Bóg jest niewidzialny, więc nie wiem ja i nie wie nikt, co On robi.
Gdzie jest Bóg i co robi? Dlaczego pozwala na wojnę Rosji przeciwko Ukrainie? I czemu nie sprawi, żeby Putinowi pękła mała żyłka w tym jego zdegenerowanym mózgu albo w nie mniej zdeprawowanym sercu i w ten stosunkowo mało kosztowny sposób nie zdejmie trwogi z całej ludzkości i nie zakończy cierpienia milionów niewinnych Ukraińców?
Tego nie wiem i nie zamierzam Boga bronić, bo jak - skoro nie wiem? Bóg jest niewidzialny, więc nie wiem ja i nie wie nikt, co On robi.
Patriarcha rosyjskiej Cerkwi Cyryl mówi, że wie. I że ta wojna to właśnie w imię Boga i Jego wartości. Ale - powiedzmy to sobie - on jako agent KGB to pewnie innego Boga ma na myśli i nie Jego ewangelie czyta.
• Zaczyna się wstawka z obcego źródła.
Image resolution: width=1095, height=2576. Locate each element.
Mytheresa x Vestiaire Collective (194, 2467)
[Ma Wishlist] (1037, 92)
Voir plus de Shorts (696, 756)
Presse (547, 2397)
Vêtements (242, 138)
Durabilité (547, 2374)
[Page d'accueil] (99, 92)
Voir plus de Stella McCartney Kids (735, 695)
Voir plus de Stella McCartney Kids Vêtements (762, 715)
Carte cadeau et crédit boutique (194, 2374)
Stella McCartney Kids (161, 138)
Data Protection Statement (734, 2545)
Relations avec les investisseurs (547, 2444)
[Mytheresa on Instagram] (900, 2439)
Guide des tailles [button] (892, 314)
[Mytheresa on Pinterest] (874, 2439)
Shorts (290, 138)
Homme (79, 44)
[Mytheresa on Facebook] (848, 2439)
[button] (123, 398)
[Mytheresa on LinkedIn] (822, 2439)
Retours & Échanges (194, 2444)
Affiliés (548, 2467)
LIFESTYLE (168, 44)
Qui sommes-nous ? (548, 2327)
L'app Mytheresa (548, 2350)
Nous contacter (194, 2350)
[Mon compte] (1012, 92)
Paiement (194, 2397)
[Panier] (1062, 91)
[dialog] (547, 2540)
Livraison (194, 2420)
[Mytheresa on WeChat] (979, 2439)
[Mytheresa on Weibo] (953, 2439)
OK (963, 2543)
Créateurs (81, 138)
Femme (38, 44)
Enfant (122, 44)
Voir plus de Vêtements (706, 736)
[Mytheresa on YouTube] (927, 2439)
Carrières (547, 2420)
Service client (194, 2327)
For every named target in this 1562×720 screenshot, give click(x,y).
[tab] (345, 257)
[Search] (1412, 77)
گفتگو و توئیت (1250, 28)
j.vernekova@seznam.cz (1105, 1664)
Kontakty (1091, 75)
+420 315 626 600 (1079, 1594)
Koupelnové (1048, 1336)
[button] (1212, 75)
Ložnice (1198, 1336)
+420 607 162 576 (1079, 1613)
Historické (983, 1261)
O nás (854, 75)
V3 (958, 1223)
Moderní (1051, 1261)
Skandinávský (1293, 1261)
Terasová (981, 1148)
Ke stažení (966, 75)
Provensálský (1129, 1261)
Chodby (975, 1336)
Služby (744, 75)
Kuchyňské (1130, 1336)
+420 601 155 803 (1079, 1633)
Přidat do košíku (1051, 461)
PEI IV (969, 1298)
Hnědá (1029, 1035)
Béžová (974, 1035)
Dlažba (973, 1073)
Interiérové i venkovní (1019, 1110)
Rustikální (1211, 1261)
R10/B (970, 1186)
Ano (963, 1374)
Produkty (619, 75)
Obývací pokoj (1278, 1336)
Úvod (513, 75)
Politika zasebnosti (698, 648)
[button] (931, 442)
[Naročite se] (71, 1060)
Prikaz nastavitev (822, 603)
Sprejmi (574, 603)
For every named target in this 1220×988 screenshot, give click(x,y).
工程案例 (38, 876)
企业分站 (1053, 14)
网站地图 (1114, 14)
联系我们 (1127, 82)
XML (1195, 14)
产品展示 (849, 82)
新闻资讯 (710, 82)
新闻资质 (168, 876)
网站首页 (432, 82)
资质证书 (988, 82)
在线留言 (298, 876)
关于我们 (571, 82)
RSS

Więc poza splunięciem na dźwięk jego imienia bardziej przejmować się tym zdaniem nie mam zamiaru.
Ja z Ewangelii Jezusa z Nazaretu co nieco pamiętam. Jest tam taki ciekawy fragment na temat, kiedy Boga można zobaczyć. Ale o tym za chwilę, bo muszę wam najpierw coś opowiedzieć.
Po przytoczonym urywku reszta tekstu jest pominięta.